United States District Court, D. Nevada

June 5, 2014

STEVEN L. DELOSH, Plaintiff,
STATE OF NEVADA et al., Defendants.


ANDREW P. GORDON, District Judge.

Plaintiff, who is a prisoner in the custody of the Nevada Department of Corrections ("NDOC"), has filed a complaint in state court, which defendants have removed. It appears from the documents and the removal statement that removal to federal court was proper. The Court now screens Plaintiff's civil rights complaint pursuant to 28 U.S.C. § 1915A.

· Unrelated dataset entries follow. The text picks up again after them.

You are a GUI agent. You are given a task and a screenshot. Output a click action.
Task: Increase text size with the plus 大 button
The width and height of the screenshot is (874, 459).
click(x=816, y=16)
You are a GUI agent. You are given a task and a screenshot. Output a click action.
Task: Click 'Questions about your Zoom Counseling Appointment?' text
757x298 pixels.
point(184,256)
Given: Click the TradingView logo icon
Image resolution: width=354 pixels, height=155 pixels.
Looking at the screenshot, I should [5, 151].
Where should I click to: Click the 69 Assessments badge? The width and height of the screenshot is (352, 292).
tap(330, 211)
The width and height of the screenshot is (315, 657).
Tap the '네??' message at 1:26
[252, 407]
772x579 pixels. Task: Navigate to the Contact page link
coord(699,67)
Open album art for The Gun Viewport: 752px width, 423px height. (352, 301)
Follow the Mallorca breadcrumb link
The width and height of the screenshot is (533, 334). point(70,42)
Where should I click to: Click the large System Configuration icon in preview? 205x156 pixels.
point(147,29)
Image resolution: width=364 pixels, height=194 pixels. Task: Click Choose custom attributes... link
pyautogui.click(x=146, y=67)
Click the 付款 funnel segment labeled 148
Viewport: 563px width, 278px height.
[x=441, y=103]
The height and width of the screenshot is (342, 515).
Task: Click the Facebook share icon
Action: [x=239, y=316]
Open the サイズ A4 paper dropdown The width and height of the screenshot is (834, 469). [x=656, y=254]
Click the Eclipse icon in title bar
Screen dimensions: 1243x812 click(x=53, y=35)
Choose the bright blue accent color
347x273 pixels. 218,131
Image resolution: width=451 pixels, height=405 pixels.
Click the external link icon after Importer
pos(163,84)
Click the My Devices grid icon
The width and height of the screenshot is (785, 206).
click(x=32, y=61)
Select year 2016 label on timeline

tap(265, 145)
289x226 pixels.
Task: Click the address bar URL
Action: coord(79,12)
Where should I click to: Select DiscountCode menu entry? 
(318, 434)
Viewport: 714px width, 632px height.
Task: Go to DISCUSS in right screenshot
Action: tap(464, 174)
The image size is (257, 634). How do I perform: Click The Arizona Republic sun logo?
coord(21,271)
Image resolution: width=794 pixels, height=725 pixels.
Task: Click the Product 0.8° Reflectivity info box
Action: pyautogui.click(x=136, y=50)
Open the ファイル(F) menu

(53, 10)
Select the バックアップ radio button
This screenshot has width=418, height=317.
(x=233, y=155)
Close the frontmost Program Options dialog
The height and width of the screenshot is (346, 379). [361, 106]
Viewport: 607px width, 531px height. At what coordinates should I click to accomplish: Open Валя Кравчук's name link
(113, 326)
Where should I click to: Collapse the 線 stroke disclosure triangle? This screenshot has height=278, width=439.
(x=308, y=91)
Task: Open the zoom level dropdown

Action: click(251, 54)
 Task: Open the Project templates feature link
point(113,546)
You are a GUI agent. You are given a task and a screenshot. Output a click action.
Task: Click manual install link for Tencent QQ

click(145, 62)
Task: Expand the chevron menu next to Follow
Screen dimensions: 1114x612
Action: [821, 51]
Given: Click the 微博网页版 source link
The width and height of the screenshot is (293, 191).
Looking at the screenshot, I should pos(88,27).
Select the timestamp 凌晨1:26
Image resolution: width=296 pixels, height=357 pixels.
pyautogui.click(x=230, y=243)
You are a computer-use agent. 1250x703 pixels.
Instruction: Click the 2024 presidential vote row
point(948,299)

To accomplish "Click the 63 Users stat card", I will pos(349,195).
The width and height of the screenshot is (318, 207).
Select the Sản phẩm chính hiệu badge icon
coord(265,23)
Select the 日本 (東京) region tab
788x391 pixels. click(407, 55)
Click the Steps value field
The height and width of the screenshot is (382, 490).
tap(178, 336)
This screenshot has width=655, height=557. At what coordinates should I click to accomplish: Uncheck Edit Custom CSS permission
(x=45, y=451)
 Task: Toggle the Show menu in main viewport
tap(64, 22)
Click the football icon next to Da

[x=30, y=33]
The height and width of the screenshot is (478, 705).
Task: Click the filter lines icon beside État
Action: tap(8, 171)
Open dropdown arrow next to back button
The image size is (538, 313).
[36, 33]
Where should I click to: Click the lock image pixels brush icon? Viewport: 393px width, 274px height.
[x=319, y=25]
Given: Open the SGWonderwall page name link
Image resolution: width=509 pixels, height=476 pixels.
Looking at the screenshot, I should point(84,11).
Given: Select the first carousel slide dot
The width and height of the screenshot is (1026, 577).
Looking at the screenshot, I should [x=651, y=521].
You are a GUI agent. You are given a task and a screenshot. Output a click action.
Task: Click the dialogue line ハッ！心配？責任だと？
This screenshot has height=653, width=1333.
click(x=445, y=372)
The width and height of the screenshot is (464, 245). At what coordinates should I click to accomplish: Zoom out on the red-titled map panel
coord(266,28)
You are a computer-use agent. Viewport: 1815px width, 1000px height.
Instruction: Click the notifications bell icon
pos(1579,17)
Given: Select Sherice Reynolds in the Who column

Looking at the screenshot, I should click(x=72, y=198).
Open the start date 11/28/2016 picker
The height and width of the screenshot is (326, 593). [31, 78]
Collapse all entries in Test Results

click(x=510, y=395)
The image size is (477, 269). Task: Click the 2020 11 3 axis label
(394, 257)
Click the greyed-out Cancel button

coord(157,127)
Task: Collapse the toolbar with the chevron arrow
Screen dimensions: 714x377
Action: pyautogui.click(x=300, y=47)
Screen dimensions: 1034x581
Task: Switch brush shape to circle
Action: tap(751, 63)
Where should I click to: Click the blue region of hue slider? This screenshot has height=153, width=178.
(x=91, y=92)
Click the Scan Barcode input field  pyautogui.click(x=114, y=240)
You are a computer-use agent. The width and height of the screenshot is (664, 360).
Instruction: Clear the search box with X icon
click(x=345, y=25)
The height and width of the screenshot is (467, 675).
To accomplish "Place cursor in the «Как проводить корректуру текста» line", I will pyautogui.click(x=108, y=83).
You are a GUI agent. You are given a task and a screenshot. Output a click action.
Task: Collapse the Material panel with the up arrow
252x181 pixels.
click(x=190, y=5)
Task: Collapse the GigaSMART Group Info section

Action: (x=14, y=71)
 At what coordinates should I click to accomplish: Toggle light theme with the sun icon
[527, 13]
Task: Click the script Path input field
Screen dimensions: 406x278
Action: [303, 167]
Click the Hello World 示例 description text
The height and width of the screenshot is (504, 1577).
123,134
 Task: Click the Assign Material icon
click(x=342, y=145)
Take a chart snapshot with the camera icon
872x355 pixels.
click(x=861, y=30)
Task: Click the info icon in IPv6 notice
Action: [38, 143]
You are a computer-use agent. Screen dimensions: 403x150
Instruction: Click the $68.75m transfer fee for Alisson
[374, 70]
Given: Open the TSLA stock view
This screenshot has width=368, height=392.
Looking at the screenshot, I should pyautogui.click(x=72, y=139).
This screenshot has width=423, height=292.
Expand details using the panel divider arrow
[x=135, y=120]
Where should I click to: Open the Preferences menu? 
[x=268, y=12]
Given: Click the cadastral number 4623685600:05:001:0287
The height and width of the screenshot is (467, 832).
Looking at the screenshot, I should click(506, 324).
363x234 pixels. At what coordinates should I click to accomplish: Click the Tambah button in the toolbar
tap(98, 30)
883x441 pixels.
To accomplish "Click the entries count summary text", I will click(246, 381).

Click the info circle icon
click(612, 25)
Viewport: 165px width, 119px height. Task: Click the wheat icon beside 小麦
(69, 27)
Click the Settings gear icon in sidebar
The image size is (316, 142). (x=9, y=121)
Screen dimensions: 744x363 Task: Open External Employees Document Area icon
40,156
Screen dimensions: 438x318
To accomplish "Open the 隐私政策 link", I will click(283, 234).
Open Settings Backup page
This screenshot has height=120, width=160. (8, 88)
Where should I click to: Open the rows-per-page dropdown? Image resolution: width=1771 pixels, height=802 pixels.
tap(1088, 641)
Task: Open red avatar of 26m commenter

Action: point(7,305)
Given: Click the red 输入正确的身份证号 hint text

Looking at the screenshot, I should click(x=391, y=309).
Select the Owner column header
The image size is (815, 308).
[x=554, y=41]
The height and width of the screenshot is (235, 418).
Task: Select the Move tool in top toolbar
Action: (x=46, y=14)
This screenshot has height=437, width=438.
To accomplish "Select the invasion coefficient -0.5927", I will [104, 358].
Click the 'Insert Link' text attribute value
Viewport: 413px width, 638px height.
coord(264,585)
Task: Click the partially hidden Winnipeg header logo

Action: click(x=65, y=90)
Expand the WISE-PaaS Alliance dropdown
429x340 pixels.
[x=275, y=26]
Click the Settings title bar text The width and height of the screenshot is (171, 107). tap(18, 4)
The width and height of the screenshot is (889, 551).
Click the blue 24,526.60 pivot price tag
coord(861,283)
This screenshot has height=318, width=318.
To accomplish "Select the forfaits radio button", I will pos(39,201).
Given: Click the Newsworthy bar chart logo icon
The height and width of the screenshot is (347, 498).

Federal courts must conduct a preliminary screening in any case in which a prisoner seeks redress from a governmental entity or officer or employee of a governmental entity. See 28 U.S.C. § 1915A(a). In its review, the court must identify any cognizable claims and dismiss any claims that are frivolous, malicious, fail to state a claim upon which relief may be granted or seek monetary relief from a defendant who is immune from such relief. See 28 U.S.C. § 1915A(b)(1), (2). Pro se pleadings, however, must be liberally construed. Balistreri v. Pacifica Police Dep't, 901 F.2d 696, 699 (9th Cir. 1990). To state a claim under 42 U.S.C. § 1983, a plaintiff must allege two essential elements: (1) the violation of a right secured by the Constitution or laws of the United States, and (2) that the alleged violation was committed by a person acting under color of state law. See West v. Atkins, 487 U.S. 42, 48 (1988).

In addition to the screening requirements under § 1915A, pursuant to the Prison Litigation Reform Act (PLRA), a federal court must dismiss a prisoner's claim, if "the allegation of poverty is untrue, " or if the action "is frivolous or malicious, fails to state a claim on which relief may be granted, or seeks monetary relief against a defendant who is immune from such relief." 28 U.S.C. § 1915(e)(2). Dismissal of a complaint for failure to state a claim upon which relief can be granted is provided for in Federal Rule of Civil Procedure 12(b)(6), and the court applies the same standard under § 1915 when reviewing the adequacy of a complaint or an amended complaint. When a court dismisses a complaint under § 1915(e), the plaintiff should be given leave to amend the complaint with directions as to curing its deficiencies, unless it is clear from the face of the complaint that the deficiencies could not be cured by amendment. See Cato v. United States, 70 F.3d 1103, 1106 (9th Cir. 1995).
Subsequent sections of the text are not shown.